In the SGZ, pharmacological activation of α7-subunit-containing nAChRs increases cellular proliferation [54]. Homomeric α7 nAChRs contribute to cognition, attention, learning, and memory through fast signal transduction [55][56]. α7 nAChRs have been implicated in diseases including epilepsy, autism, schizophrenia, and Alzheimer’s disease [57][58]. As these disorders have altered adult neurogenesis in the SGZ of the dentate gyrus, α7 nAChRs may control the normal maturation and integration of immature neurons and promote their survival [59][60][61][62]. Furthermore, Otto and Yakel found that blocking or removing α7 nAChRs increases neurogenesis overall but decreases NSC pools and special discrimination in adult males only, demonstrating the sexually dimorphic regulation of adult neurogenesis [63]. It is difficult to discern the impact of α7 nAChR activation on adult neurogenesis. The different and contradictory actions of this receptor may be due to the timing and location of its activation as well as a sexually dimorphic fashion [63][64]. Other α7 subunit-containing nAChRs, including the α7β2 subtype, are expressed in a diverse array of cells in the hippocampus, and their loss contributes to multiple neuropsychiatric and neurodegenerative disorders [65][66][67][68][69]. Thus, the regulation of adult neurogenesis via α7 subunit-containing nAChRs may provide a potential therapeutic strategy for treating neurodegenerative and neurological diseases. In the SGZ, immunohistochemical staining and functional analyses have revealed that type 1 and 4 mAChRs (M1 and M4) are expressed in immature hippocampal neurons [38][70]. Additionally, bromodeoxyuridine (BrdU) labeling analysis has shown that proliferating SGZ cells expressing M1 and M4 are also labeled with BrdU, suggesting the modification of NSC/progenitor cell populations [49].

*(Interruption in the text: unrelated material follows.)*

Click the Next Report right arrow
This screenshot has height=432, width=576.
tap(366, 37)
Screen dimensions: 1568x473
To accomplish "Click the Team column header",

mAChRs, which are metabotropic, seven-transmembrane proteins coupled to G proteins, activate various intracellular signaling pathways to control cellular function, including that of adult stem cells [23][70][71]. On the other hand, nAChRs are pentameric, ionotropic channels that mediate fast cholinergic transmission in the peripheral and central nervous systems [72]. Furthermore, the nAChR subtype, α2β4, is also involved in adult ISC function [73][74]. mAChR and nAChR signaling probably cooperates to fine-tune effects on cells including adult stem cells.